PROBLEM DETAILS:
There is material below. Print exactly the lines starting at the line with "Task: Click the Finish button" and ending at the line with "Screen dimensions: 1412x417", ends included, and no others.

DATASET:
╔══

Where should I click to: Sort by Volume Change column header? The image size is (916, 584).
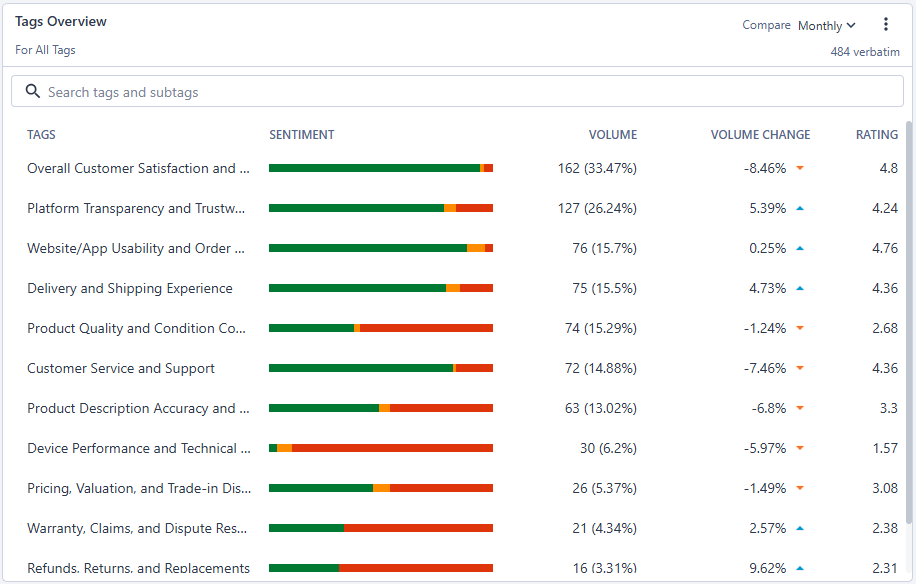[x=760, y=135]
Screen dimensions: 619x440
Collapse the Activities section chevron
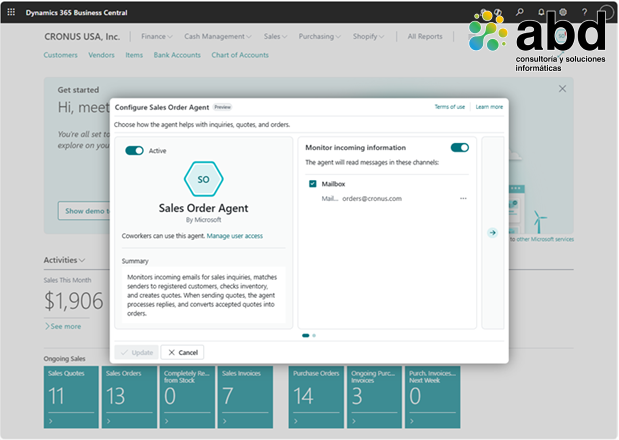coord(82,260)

╚══
╔══

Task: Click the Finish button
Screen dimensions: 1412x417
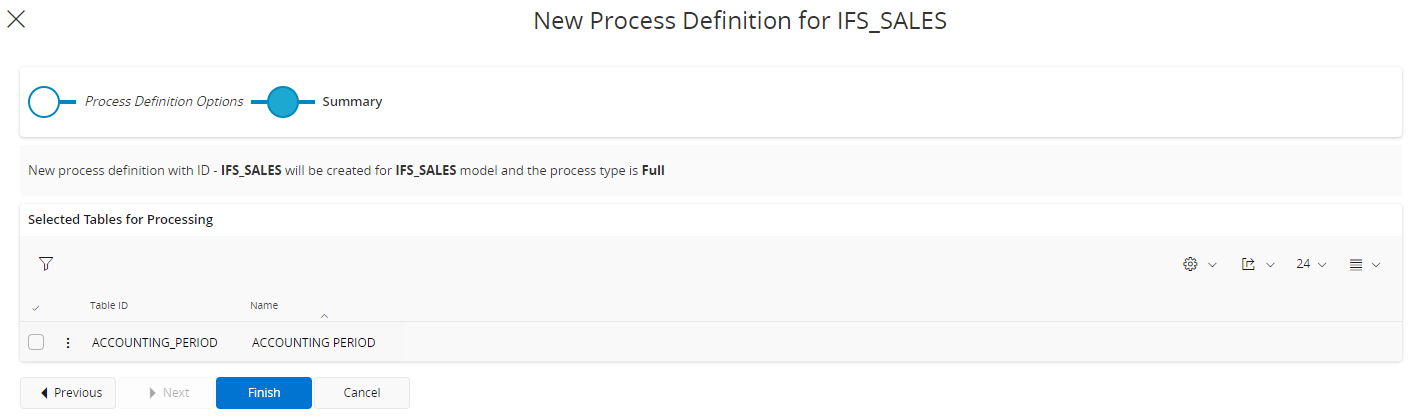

╚══

RESPONSE TO THE TASK:
Task: Click the Finish button
Screen dimensions: 1412x417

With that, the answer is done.